== YOUR GOAL ==
Copy the part of the items that opens with the line containing "ロードスター1043 Nano-Filコーティング🚗 (469, 2040)" and closes with the line containing "自動車ガラス交換全般 / 飛び石 (58, 2499)", keeping every line as it is, both ends included.

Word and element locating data
=====

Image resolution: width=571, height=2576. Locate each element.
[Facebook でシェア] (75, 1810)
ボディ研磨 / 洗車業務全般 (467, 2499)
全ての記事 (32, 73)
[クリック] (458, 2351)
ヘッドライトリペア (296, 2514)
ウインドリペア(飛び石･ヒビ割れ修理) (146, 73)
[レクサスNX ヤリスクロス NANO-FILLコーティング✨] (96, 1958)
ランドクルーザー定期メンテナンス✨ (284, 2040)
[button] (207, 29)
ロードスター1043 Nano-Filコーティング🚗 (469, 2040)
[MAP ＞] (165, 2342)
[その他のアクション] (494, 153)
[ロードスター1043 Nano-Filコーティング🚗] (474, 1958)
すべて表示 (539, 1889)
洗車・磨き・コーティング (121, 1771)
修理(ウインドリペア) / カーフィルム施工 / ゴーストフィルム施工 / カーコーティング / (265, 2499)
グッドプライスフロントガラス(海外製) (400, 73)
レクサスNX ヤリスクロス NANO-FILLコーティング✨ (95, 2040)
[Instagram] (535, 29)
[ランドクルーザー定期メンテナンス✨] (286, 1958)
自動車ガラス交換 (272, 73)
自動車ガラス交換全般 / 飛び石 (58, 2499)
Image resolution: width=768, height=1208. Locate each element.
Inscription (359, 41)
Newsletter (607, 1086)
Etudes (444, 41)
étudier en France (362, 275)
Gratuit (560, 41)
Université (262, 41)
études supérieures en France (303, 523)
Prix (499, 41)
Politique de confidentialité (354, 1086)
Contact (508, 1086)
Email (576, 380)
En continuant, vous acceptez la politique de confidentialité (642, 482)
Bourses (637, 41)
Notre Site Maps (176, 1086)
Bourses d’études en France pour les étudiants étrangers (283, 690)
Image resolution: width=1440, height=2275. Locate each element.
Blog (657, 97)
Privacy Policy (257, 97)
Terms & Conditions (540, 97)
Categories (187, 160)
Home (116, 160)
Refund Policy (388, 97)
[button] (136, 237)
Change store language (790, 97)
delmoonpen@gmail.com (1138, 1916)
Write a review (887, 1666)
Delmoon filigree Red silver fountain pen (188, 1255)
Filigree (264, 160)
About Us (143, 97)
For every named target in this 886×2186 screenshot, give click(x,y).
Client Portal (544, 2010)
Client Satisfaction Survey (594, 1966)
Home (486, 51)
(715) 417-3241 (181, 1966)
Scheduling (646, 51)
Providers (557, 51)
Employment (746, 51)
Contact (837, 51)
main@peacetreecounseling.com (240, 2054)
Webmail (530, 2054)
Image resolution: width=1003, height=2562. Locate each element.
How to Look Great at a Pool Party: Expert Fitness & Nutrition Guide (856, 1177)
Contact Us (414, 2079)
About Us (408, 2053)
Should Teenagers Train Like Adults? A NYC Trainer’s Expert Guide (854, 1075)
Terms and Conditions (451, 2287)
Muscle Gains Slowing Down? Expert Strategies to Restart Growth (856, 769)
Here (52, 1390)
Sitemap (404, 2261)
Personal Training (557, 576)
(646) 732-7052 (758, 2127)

=====

== OUTPUT FOR THIS EXERCISE ==
ロードスター1043 Nano-Filコーティング🚗 (469, 2040)
[MAP ＞] (165, 2342)
[その他のアクション] (494, 153)
[ロードスター1043 Nano-Filコーティング🚗] (474, 1958)
すべて表示 (539, 1889)
洗車・磨き・コーティング (121, 1771)
修理(ウインドリペア) / カーフィルム施工 / ゴーストフィルム施工 / カーコーティング / (265, 2499)
グッドプライスフロントガラス(海外製) (400, 73)
レクサスNX ヤリスクロス NANO-FILLコーティング✨ (95, 2040)
[Instagram] (535, 29)
[ランドクルーザー定期メンテナンス✨] (286, 1958)
自動車ガラス交換 (272, 73)
自動車ガラス交換全般 / 飛び石 (58, 2499)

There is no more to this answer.